§ **Stated task**
Copy every line of the data below word for word, and leave the pictures out of your answer.

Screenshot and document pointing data

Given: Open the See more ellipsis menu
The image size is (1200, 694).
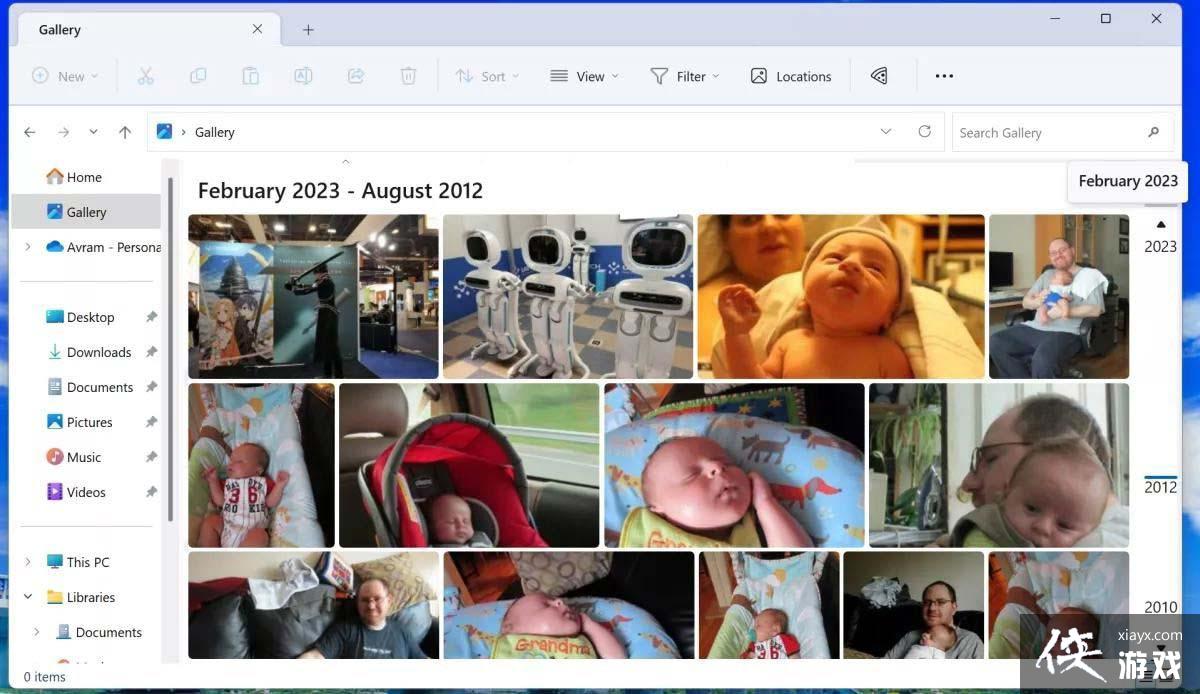Looking at the screenshot, I should 944,76.
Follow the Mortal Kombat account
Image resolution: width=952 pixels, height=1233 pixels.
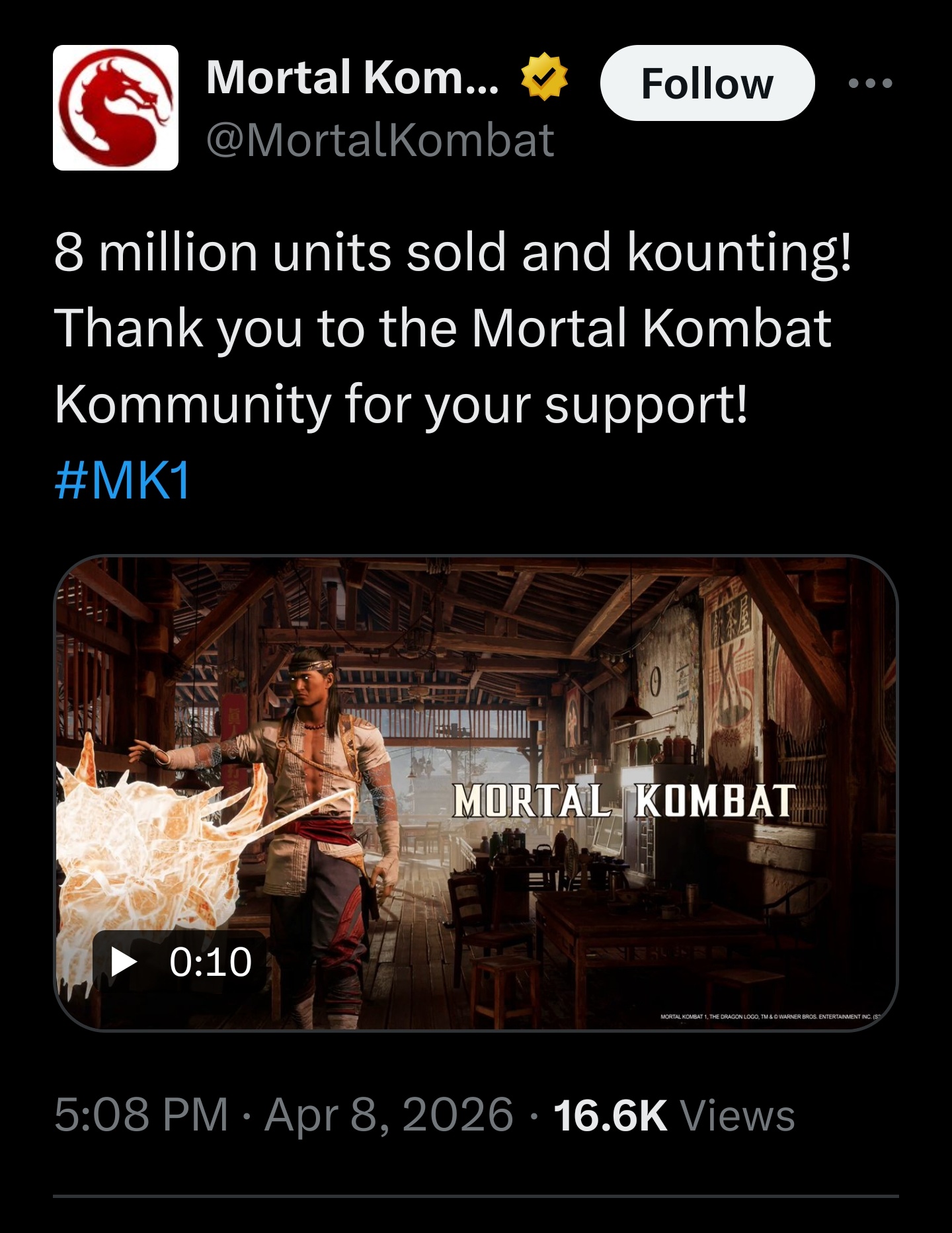click(x=707, y=83)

§ **Response to this exercise**
Given: Open the See more ellipsis menu
The image size is (1200, 694).
Looking at the screenshot, I should 944,76.
Follow the Mortal Kombat account
Image resolution: width=952 pixels, height=1233 pixels.
click(x=707, y=83)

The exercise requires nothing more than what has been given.